[Word and element locating data]

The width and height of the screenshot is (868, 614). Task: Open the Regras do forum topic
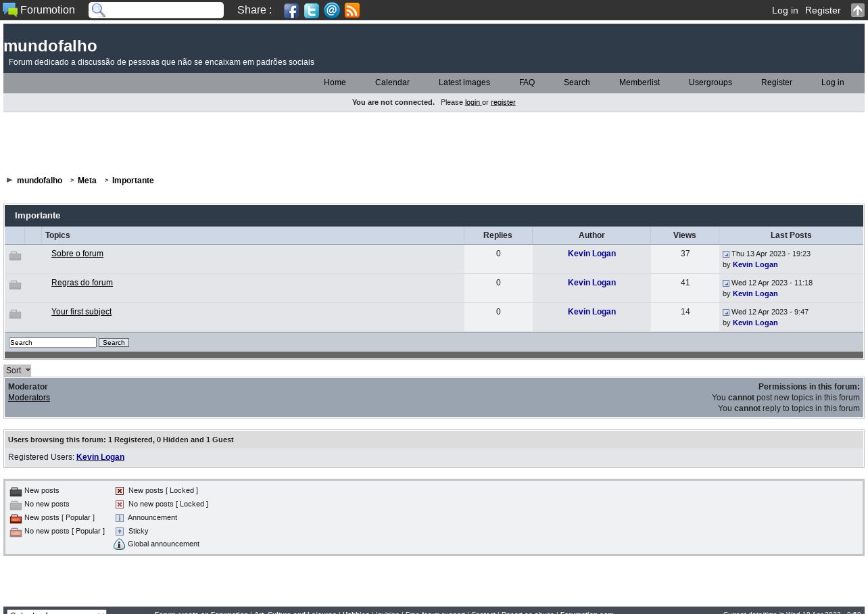click(82, 283)
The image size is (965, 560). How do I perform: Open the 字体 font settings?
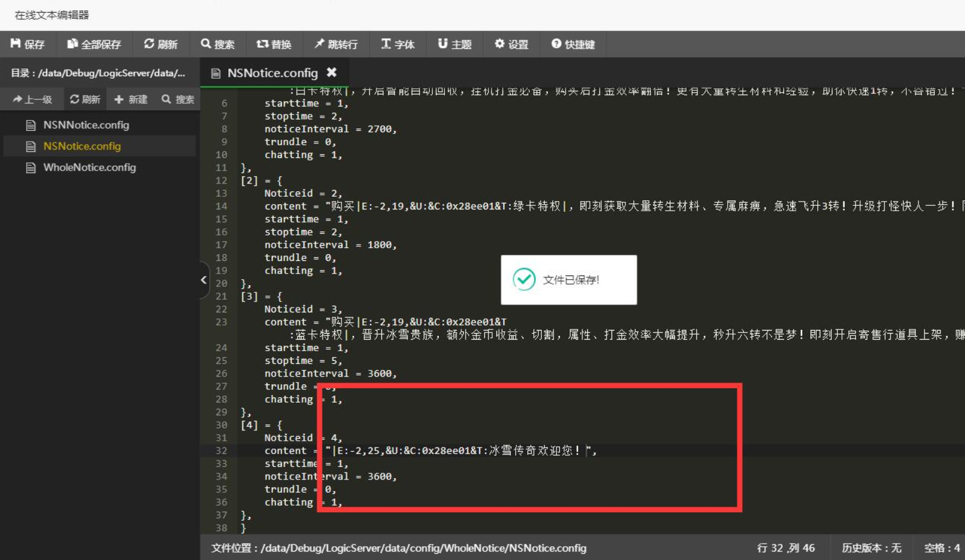click(398, 44)
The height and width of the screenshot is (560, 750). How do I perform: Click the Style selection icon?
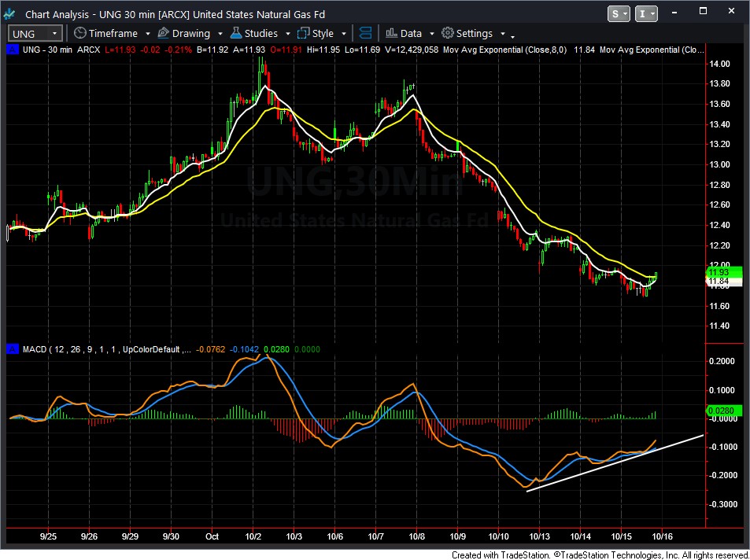coord(303,33)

### What is expected
Please rewrite the entries above, replacing each "screenshot" with "screen capture" and leaving all other text as it is. Omit the pictures from your version.

### The response
The width and height of the screen capture is (868, 614). Task: Open the Regras do forum topic
click(82, 283)
The image size is (965, 560). How do I perform: Open the 字体 font settings?
click(398, 44)
The height and width of the screen capture is (560, 750). How do I perform: Click the Style selection icon?
coord(303,33)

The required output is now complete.